Für 1983 strebt AEG-Telefunken ein annähernd ausgeglichenes Ergebnis an. Wird dieses Ziel erreicht, hätten sich die Überlebenschancen des Konzerns entscheidend verbessert.

Wenigstens an der Börse hat AEG-Telefunken an Renommee zurückgewonnen. Die Aktien des Unternehmens, die monatelang ein Schattendasein geführt hatten und an denen die Hausse spurlos vorüberzuziehen schien, sind in den letzten Wochen sprunghaft gestiegen. Am Jahresschluß 1982 waren sie noch zum Preis von 28,10 erhältlich, inzwischen haben sie mehrfach die 80-Mark-Notierung gestreift. Der Tiefstkurs des vergangenen Jahres, als noch offen war, ob ein Konkurs vermieden werden konnte, hatte bei 22 Mark gelegen. Wer damals an die Zukunft der AEG glaubte und ihre Aktien kaufte, kann auf einen Kursgewinn von rund 260 Prozent zurückblicken.

Zu diesem ungewöhnlichen Kursanstieg wollte sich der Vorstandsvorsitzende des Konzerns, Heinz Dürr, auf der diesjährigen Bilanzpressekonferenz nicht äußern. Er tat damit etwas sehr Vernünftiges. Denn Vorstände sollten nur in Ausnahmesituationen zum Börsenkurs ihrer Gesellschaft Stellung beziehen.
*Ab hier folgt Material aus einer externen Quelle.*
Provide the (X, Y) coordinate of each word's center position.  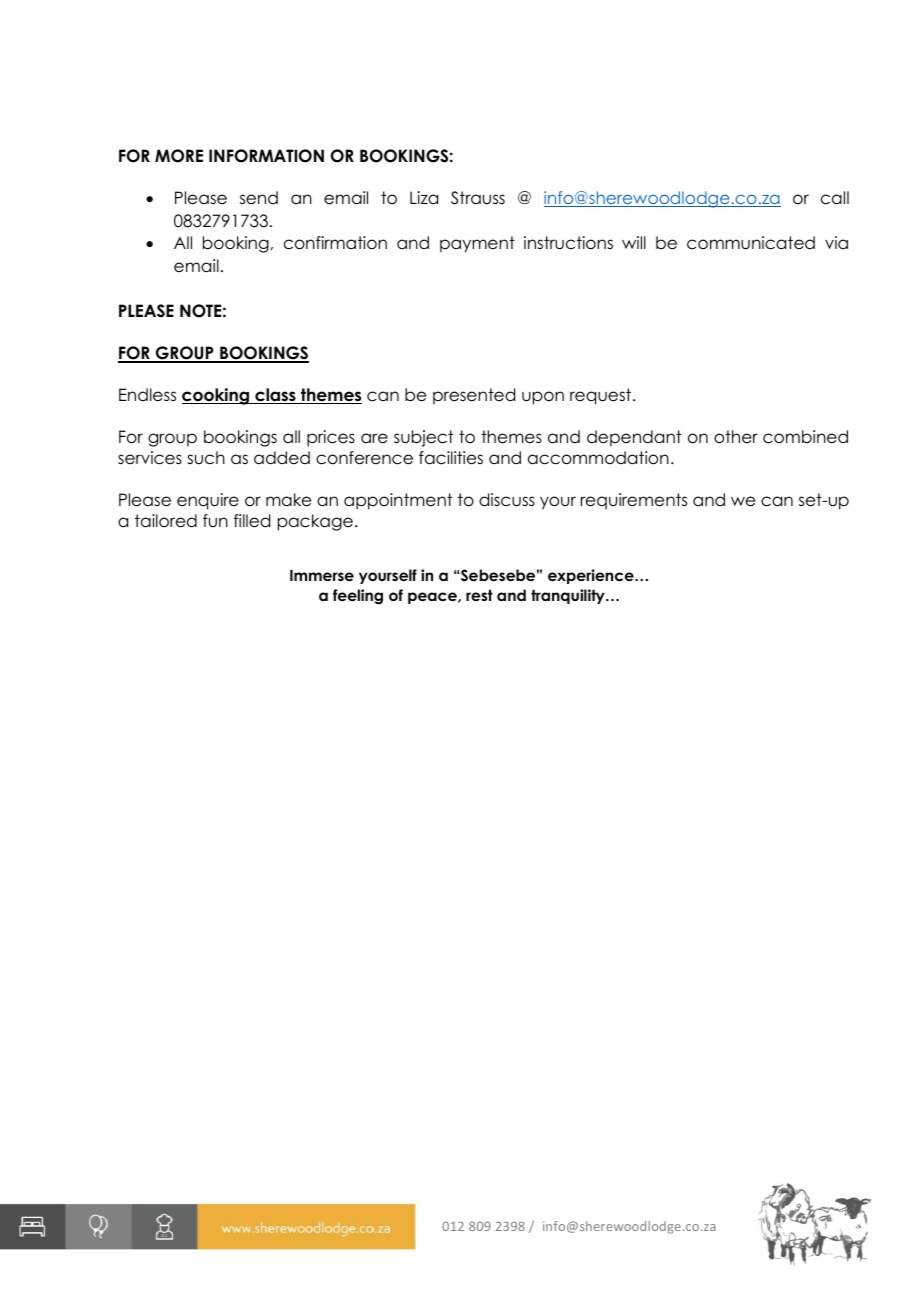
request (602, 396)
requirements (634, 501)
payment (477, 244)
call (835, 198)
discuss (507, 500)
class (275, 396)
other (736, 437)
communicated (751, 243)
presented (474, 396)
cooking (216, 396)
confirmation (335, 243)
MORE (179, 156)
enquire (208, 501)
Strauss (478, 198)
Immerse (322, 575)
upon (543, 398)
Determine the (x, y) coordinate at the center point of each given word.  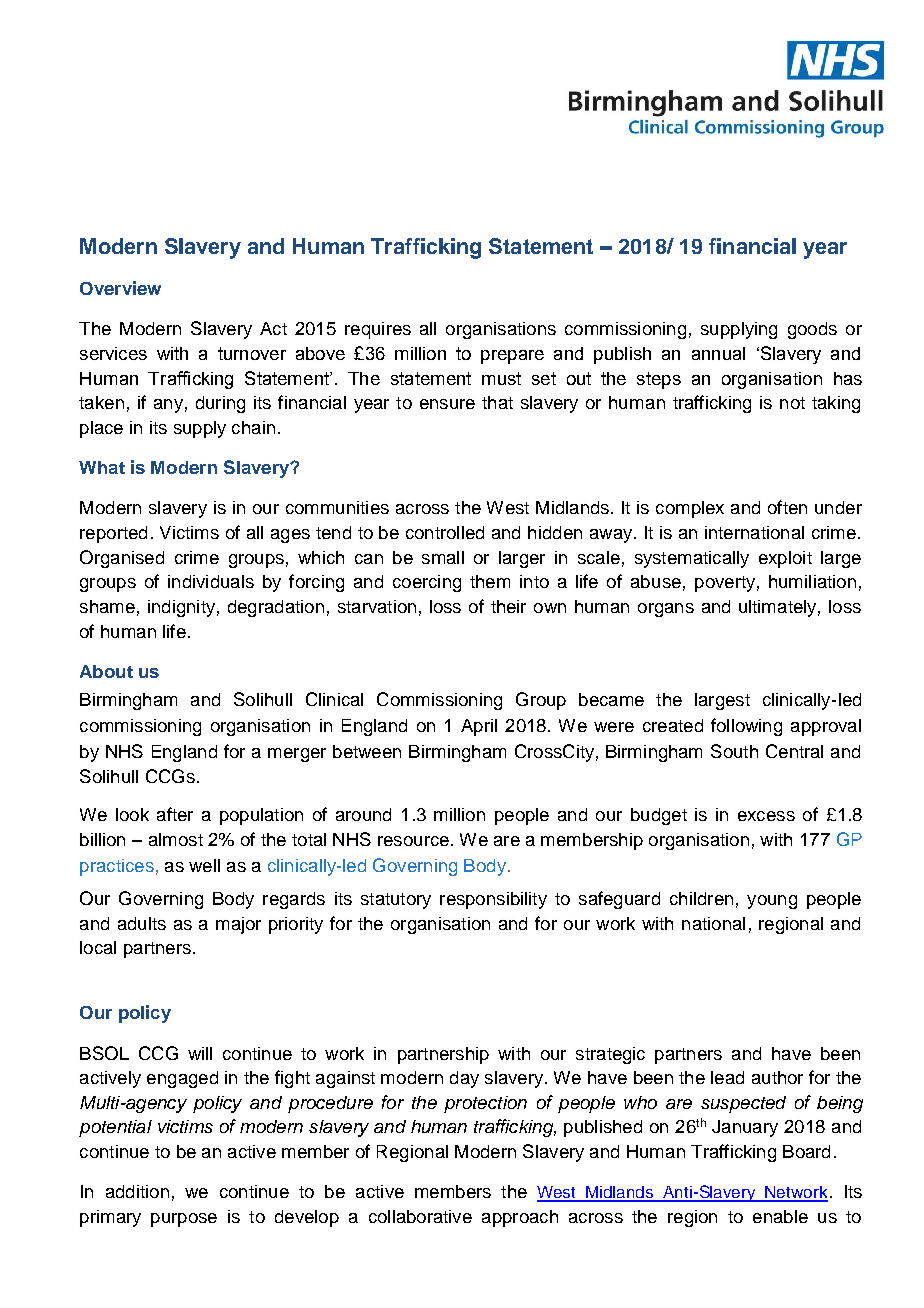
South (734, 751)
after (175, 814)
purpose (184, 1220)
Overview (120, 288)
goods (812, 330)
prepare (512, 357)
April (479, 727)
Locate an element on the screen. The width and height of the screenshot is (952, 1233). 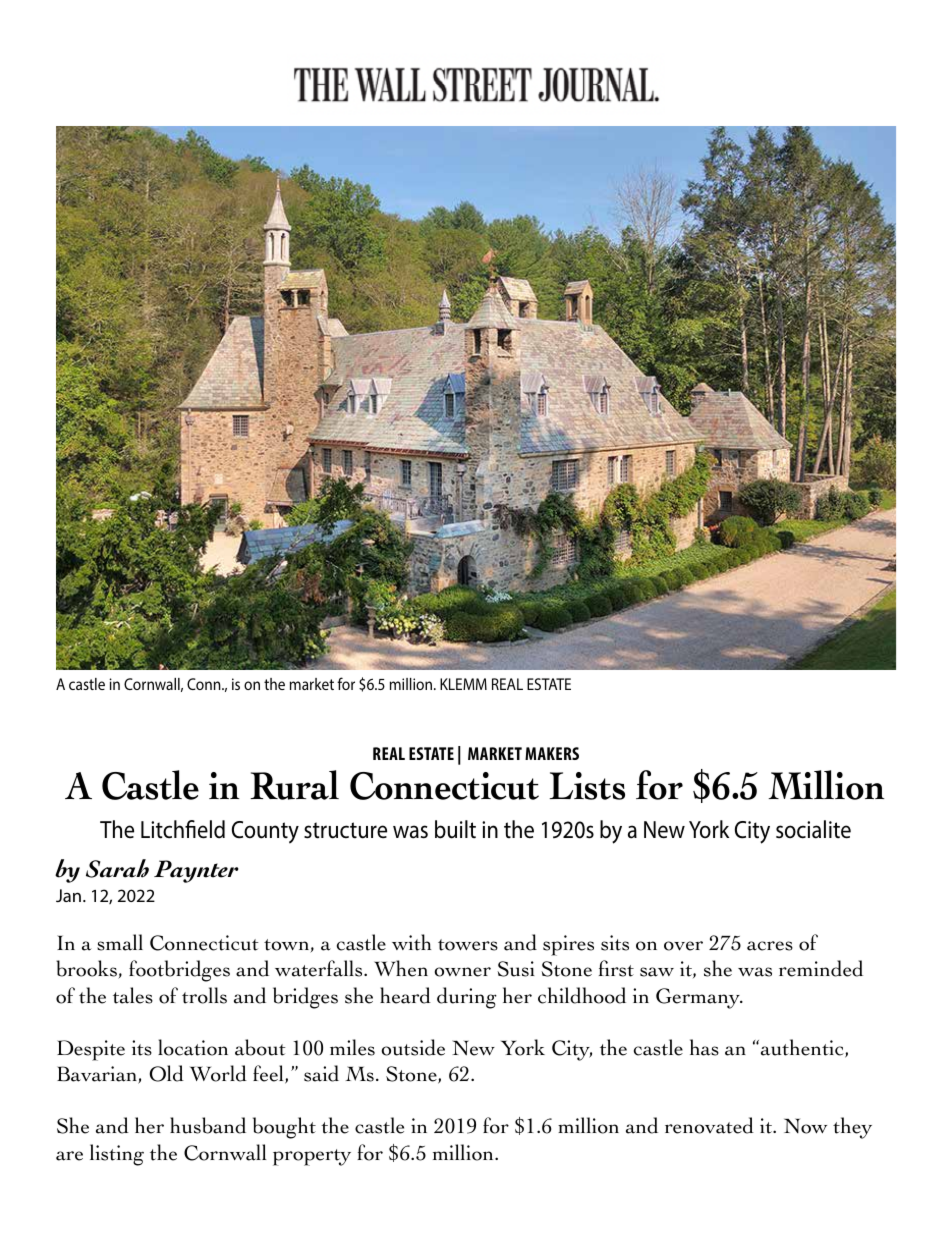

Wenn der Kurs bei der AEG-Telefunken-Aktie in letzter Zeit explodiert ist, hängt dies mit den Spekulationen darüber zusammen, wieviel AEG für die 51prozentige Beteiligung an der früheren AEG-Telefunken Nachrichtentechnik GmbH (ATN) kassieren wird, die heute ANT firmiert. An der heutigen ANT hatten sich 1981 Bosch, Mannesmann und die Allianz zu 49 Prozent beteiligt. Sie zahlten dafür 245 Millionen Mark. Zum 31. Dezember 1982 zogen die drei Mitgesellschafter die übrigen 51 Prozent der ANT-Anteile ein. Das war nach dem Gesellschaftervertrag möglich. Was in diesem Vertrag aber offensichtlich nur ungenügend geregelt wurde, ist der Preis, der für die 51 Prozent an AEG-Telefunken zu entrichten ist.

AEG-Chef Dürr, sehr viel weniger auskunftsfreudig als in vorangegangenen Jahren (als über ihm noch kein Vergleichsverwalter stand), schwieg sich über diesen Komplex hartnäckig aus. Das ist verständlich; denn während der schwebenden Verhandlungen kann er sich unmöglich festlegen. Es gibt aber wohl keinen Zweifel, daß er die restlichen Anteile an ANT nicht freiwillig herausgerückt hat. Die AEG wäre sicherlich an diesem zukunftsträchtigen Unternehmenszweig beteiligt geblieben.

Deshalb ist eines sicher: So billig wie Bosch, Mannesmann und Allianz an die 49 Prozent der ANT herangekommen sind, erhalten sie die von ihnen eingezogenen 51 Prozent nicht. Die Börsenschätzungen bewegen sich zwischen 500 und 1300 Millionen Mark, wobei mir, meine verehrten Leser, die letzte Zahl ein reines Phantasieprodukt zu sein scheint. Aber so lange die Börsianer auf Vermutungen angewiesen sind, wird es solche Ausrutscher nach oben geben.

Möglicherweise stellt auch der AEG-Kurs von 80 Mark einen Ausrutscher dar. Für 80 Mark erhält man an der Börse schließlich eine Thyssen-Aktie, die immerhin noch zwei Mark Dividende abwirft und einen Konzern repräsentiert, dem es zwar nicht blendend geht, der aber die Stahlkrise doch bisher mit Anstand überstanden hat.